Activity: Copy out all of the records, exactly as they appear.

Stored data
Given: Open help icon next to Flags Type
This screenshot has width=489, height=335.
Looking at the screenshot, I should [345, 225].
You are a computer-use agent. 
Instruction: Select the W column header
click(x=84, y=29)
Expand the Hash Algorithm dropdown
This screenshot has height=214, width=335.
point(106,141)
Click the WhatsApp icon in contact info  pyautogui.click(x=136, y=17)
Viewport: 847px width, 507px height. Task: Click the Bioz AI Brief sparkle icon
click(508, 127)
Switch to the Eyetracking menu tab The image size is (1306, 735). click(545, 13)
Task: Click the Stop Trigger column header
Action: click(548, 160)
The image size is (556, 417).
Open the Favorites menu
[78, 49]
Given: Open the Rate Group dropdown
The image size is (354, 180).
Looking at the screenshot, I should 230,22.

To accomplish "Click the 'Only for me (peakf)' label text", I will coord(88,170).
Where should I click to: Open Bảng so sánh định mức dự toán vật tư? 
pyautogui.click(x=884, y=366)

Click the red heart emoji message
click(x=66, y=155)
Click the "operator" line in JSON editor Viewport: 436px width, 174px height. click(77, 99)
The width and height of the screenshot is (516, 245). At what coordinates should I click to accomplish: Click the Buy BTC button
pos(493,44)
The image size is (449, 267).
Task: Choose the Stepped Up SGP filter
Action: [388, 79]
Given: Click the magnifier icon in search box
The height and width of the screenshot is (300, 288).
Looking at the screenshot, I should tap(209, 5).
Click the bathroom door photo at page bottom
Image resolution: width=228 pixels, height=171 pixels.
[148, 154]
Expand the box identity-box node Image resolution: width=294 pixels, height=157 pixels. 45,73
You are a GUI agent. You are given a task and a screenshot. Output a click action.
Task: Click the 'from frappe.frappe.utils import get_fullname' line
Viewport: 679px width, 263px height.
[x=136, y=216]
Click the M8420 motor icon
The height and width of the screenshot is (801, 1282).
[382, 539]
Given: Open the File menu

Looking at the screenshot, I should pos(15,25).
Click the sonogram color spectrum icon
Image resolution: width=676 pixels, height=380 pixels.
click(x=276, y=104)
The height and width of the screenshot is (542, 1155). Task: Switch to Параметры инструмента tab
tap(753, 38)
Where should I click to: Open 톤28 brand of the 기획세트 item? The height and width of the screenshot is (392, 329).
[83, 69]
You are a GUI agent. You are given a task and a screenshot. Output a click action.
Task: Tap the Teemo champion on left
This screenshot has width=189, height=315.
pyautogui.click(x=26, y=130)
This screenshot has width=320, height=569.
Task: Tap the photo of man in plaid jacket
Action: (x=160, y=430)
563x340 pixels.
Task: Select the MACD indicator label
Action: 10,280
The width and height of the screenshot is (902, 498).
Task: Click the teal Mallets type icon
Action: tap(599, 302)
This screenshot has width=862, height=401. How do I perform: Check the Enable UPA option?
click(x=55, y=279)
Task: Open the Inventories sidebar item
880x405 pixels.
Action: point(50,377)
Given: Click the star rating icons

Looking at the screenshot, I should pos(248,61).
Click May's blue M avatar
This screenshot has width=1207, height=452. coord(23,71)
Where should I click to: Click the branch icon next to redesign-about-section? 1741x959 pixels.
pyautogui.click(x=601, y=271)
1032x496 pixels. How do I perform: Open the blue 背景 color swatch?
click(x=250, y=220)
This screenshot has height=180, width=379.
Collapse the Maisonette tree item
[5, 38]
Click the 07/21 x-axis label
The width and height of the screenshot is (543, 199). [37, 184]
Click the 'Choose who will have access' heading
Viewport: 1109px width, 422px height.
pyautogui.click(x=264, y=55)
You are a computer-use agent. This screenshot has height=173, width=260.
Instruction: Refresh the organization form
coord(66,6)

Solution below:
Given: Open help icon next to Flags Type
This screenshot has width=489, height=335.
Looking at the screenshot, I should [345, 225].
You are a computer-use agent. 
Instruction: Select the W column header
click(x=84, y=29)
Expand the Hash Algorithm dropdown
This screenshot has height=214, width=335.
point(106,141)
Click the WhatsApp icon in contact info  pyautogui.click(x=136, y=17)
Viewport: 847px width, 507px height. Task: Click the Bioz AI Brief sparkle icon
click(508, 127)
Switch to the Eyetracking menu tab The image size is (1306, 735). click(545, 13)
Task: Click the Stop Trigger column header
Action: click(548, 160)
The image size is (556, 417).
Open the Favorites menu
[78, 49]
Given: Open the Rate Group dropdown
The image size is (354, 180).
Looking at the screenshot, I should 230,22.

To accomplish "Click the 'Only for me (peakf)' label text", I will coord(88,170).
Where should I click to: Open Bảng so sánh định mức dự toán vật tư? 
pyautogui.click(x=884, y=366)

Click the red heart emoji message
click(x=66, y=155)
Click the "operator" line in JSON editor Viewport: 436px width, 174px height. click(77, 99)
The width and height of the screenshot is (516, 245). At what coordinates should I click to accomplish: Click the Buy BTC button
pos(493,44)
The image size is (449, 267).
Task: Choose the Stepped Up SGP filter
Action: [388, 79]
Given: Click the magnifier icon in search box
The height and width of the screenshot is (300, 288).
Looking at the screenshot, I should tap(209, 5).
Click the bathroom door photo at page bottom
Image resolution: width=228 pixels, height=171 pixels.
[148, 154]
Expand the box identity-box node Image resolution: width=294 pixels, height=157 pixels. 45,73
You are a GUI agent. You are given a task and a screenshot. Output a click action.
Task: Click the 'from frappe.frappe.utils import get_fullname' line
Viewport: 679px width, 263px height.
[x=136, y=216]
Click the M8420 motor icon
The height and width of the screenshot is (801, 1282).
[382, 539]
Given: Open the File menu

Looking at the screenshot, I should pos(15,25).
Click the sonogram color spectrum icon
Image resolution: width=676 pixels, height=380 pixels.
click(x=276, y=104)
The height and width of the screenshot is (542, 1155). Task: Switch to Параметры инструмента tab
tap(753, 38)
Where should I click to: Open 톤28 brand of the 기획세트 item? The height and width of the screenshot is (392, 329).
[83, 69]
You are a GUI agent. You are given a task and a screenshot. Output a click action.
Task: Tap the Teemo champion on left
This screenshot has width=189, height=315.
pyautogui.click(x=26, y=130)
This screenshot has width=320, height=569.
Task: Tap the photo of man in plaid jacket
Action: (x=160, y=430)
563x340 pixels.
Task: Select the MACD indicator label
Action: 10,280
The width and height of the screenshot is (902, 498).
Task: Click the teal Mallets type icon
Action: tap(599, 302)
This screenshot has width=862, height=401. How do I perform: Check the Enable UPA option?
click(x=55, y=279)
Task: Open the Inventories sidebar item
880x405 pixels.
Action: point(50,377)
Given: Click the star rating icons

Looking at the screenshot, I should pos(248,61).
Click May's blue M avatar
This screenshot has width=1207, height=452. coord(23,71)
Where should I click to: Click the branch icon next to redesign-about-section? 1741x959 pixels.
pyautogui.click(x=601, y=271)
1032x496 pixels. How do I perform: Open the blue 背景 color swatch?
click(x=250, y=220)
This screenshot has height=180, width=379.
Collapse the Maisonette tree item
[5, 38]
Click the 07/21 x-axis label
The width and height of the screenshot is (543, 199). [37, 184]
Click the 'Choose who will have access' heading
Viewport: 1109px width, 422px height.
pyautogui.click(x=264, y=55)
You are a computer-use agent. This screenshot has height=173, width=260.
Instruction: Refresh the organization form
coord(66,6)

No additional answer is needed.